Las Provincias

El campo

Como lo de aquí me aburre mucho, me empeño en seguir entendiendo las razones de la victoria de Trump. Y rebusco, sin éxito, estudios, trabajos y análisis que ayuden a ligar la victoria de un candidato tan excéntrico y potencialmente peligroso con la vida, la economía y los problemas reales de la gente que vive en los territorios que le han votado: la América profunda.

¿Qué se ha votado en Utah, Wyoming, Kansas y las Dakotas y qué demonios hace allí la gente para llevarse un jornal a casa? La respuesta viene enseguida: es el campo. Vacas, algodón, maíz, patatas, soja, tabaco, naranjas, trigo, vino, cerdos... las cosechas, los millones de toneladas de alimentos que consumen los norteamericanos, y sobre todo sus precios de remuneración, deben haber tenido alguna influencia.

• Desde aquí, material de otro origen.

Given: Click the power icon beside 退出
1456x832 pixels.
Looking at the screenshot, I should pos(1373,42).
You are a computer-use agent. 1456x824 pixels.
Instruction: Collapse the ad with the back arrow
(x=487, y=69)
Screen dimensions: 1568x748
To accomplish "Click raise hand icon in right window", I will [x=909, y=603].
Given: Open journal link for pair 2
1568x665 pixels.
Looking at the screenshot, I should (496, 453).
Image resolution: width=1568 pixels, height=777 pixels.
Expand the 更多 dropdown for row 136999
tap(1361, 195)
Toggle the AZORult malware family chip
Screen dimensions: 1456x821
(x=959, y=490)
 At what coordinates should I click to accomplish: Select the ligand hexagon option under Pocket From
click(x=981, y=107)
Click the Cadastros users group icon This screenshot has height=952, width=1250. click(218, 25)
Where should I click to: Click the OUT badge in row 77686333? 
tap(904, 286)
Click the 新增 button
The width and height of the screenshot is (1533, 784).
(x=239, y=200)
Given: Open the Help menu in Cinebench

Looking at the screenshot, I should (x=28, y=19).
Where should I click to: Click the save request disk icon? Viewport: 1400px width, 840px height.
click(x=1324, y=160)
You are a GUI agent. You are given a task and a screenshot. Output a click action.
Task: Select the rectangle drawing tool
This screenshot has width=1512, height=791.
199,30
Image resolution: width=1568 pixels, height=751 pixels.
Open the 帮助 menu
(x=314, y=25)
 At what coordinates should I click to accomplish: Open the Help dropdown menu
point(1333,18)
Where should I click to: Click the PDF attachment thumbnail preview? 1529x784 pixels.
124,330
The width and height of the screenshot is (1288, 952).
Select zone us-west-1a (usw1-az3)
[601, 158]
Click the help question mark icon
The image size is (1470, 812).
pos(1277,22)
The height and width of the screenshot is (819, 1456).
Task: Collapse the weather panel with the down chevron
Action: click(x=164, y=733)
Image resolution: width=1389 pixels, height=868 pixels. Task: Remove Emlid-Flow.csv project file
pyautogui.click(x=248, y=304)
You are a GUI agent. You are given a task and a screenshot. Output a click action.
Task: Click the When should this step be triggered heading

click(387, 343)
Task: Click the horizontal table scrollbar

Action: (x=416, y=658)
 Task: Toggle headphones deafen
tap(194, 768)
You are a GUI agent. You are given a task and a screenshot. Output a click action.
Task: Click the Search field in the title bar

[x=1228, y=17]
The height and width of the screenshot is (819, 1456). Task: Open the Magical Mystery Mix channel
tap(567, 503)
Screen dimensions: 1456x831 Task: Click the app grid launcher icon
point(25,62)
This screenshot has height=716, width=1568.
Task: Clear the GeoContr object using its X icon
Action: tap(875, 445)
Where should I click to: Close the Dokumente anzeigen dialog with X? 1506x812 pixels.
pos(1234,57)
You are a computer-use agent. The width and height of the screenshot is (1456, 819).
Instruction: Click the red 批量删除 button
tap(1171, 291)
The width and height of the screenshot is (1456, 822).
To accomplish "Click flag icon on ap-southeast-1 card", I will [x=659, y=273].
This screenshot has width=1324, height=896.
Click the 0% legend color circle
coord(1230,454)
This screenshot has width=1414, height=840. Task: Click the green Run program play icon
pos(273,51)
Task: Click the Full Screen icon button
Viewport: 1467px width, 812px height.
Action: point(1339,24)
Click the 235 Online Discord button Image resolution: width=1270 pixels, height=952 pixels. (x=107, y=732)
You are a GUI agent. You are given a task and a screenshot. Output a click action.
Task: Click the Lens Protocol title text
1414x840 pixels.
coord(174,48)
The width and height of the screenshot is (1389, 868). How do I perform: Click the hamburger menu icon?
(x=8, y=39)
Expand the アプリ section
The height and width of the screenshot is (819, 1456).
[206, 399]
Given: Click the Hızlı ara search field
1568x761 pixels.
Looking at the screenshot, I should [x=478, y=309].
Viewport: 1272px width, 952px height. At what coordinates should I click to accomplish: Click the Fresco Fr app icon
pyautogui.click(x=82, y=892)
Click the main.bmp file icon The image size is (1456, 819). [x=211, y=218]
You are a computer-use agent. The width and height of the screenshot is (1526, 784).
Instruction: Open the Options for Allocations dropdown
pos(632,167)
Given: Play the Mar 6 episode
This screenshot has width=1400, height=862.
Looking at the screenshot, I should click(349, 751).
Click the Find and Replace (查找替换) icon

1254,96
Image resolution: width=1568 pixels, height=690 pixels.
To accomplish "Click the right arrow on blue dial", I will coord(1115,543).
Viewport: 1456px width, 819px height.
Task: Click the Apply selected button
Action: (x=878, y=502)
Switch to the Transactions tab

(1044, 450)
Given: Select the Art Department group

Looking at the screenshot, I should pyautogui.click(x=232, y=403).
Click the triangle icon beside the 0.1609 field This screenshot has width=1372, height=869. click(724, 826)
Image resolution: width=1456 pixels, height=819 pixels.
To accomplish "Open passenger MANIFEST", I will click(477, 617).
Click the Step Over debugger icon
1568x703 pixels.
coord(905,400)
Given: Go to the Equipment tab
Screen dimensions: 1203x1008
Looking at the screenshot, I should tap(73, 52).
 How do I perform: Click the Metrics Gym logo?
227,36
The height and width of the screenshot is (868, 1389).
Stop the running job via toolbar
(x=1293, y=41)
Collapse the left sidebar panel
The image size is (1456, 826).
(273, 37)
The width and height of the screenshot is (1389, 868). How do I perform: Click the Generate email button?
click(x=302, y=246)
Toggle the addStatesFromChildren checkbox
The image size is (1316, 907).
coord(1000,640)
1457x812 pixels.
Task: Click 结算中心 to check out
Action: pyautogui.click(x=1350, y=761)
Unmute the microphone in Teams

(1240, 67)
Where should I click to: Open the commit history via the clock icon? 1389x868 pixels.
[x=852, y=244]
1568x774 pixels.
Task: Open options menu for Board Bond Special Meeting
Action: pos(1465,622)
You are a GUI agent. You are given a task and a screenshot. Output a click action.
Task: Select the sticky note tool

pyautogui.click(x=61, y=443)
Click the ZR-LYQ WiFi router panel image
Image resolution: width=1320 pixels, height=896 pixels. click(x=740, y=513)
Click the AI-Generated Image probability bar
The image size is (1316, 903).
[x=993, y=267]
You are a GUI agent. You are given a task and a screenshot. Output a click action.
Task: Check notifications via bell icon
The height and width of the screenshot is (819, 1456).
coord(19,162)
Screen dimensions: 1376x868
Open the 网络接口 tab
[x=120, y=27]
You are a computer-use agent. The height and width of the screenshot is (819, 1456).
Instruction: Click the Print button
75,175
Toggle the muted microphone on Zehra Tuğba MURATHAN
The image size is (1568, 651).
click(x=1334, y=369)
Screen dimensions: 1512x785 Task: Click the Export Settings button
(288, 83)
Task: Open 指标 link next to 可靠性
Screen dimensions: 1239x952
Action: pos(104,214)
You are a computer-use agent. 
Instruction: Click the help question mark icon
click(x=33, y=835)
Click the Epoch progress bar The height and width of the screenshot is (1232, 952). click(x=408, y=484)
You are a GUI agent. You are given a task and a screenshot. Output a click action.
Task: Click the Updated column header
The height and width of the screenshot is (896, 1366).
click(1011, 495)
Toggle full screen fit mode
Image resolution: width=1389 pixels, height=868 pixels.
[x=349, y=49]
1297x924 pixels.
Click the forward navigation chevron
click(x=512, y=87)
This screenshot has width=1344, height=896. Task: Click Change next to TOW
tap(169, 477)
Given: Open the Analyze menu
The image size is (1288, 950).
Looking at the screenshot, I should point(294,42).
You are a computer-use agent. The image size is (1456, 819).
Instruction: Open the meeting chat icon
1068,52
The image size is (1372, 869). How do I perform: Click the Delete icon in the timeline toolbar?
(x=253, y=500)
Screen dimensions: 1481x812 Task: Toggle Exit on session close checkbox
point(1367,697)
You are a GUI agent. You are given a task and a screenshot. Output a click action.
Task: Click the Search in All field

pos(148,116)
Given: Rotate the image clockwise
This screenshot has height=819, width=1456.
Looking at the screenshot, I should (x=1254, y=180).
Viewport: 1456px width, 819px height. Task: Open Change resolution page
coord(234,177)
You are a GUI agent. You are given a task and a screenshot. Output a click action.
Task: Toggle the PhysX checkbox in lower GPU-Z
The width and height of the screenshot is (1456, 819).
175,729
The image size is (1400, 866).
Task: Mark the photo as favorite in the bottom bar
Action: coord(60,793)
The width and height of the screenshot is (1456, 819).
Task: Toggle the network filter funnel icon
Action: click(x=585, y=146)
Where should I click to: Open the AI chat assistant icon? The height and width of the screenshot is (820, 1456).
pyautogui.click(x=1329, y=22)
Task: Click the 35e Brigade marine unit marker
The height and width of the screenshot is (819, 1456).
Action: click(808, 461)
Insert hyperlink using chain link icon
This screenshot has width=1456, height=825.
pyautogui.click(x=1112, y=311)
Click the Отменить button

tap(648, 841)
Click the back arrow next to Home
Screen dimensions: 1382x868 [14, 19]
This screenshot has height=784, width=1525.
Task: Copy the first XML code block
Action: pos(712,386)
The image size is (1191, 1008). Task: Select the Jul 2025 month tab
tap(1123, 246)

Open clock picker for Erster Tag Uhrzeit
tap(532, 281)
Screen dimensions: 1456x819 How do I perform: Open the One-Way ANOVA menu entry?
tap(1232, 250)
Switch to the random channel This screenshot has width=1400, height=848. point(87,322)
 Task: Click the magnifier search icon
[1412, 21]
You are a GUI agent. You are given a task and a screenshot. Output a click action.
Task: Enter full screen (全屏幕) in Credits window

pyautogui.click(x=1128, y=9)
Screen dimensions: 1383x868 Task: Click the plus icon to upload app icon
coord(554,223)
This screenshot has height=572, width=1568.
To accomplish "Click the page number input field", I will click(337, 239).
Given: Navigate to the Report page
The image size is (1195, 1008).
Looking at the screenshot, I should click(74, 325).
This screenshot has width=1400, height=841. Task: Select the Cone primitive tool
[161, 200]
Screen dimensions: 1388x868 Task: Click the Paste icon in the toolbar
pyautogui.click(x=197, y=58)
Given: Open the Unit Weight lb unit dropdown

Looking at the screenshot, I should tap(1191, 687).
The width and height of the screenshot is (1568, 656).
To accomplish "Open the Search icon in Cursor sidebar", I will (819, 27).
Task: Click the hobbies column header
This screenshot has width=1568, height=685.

Pero las facultades valencianas de Economía y de Agricultura, tan enraizadas, creemos, en una región agrícola, están mudas. Benditas universidades mudas. En ellas, como en todas partes, solo se escucha el disco oficial: «Ha ganado un machista, un populista demagogo, un peligro». Bien: ¿pero por qué ha ganado?

En un rincón perdido encuentro que Trump ha atacado con frecuencia las mil pejiguerías de la Agencia de Protección Ambiental que asedian al agricultor; y que ha fustigado la burocracia ancestral, el papeleo, del Ministerio de Agricultura. Pura música para los agricultores que han creído que al fin alguien parecía escucharles... Después, no ha sido difícil comprobar que Obama se vio obligado a recortar, y no poco, las subvenciones agrarias para ajustar los presupuestos en tiempo de crisis. Unos cinco mil millones de dólares por año, desde 2011, después de sórdidas peleas, prolongadas varios años, con los republicanos que se le oponían. Las ayudas al campo, en 2005, doblaron a las de 2003; pero en 2013 quedaron en 'solo' un 7'4% de los ingresos finales de los campesinos.

¿Habrá influido ese programa de diez años de recortes, que Obama aprobó en 2008, en la decisión electoral de miles de agricultores que viven aislados con apenas dos 'electrodomésticos', la cosechadora y el televisor? No lo sé, pero me gustaría tener detalles para razonar sobre una intuición: que vivir en Manhattan, Nueva York, no es lo mismo que en Manhattan, Montana.

Y es que parece claro que las sociedades modernas se dividen en dos grandes bloques: los 'urbanitas' -relamidos, hiperconectados, ecologistas y muy progres- que quieren comer barato sin saber nada del que dobla la espalda para facilitárselo, y los que por la noche, en la granja, llegan a la cama crujidos después de trabajar al sol. Entre estos últimos -un detalle colorista- están, como mano de obra barata, millones de emigrantes, legales e ilegales, del gran debate americano.

Me temo que el campo se esté cabreando contra la ciudad. La convivencia de dos mundos que se ignoran tendrá que encontrar, al menos, el pacto de una justa remuneración. ¿Y a mí, que toda esta música me suena cercana?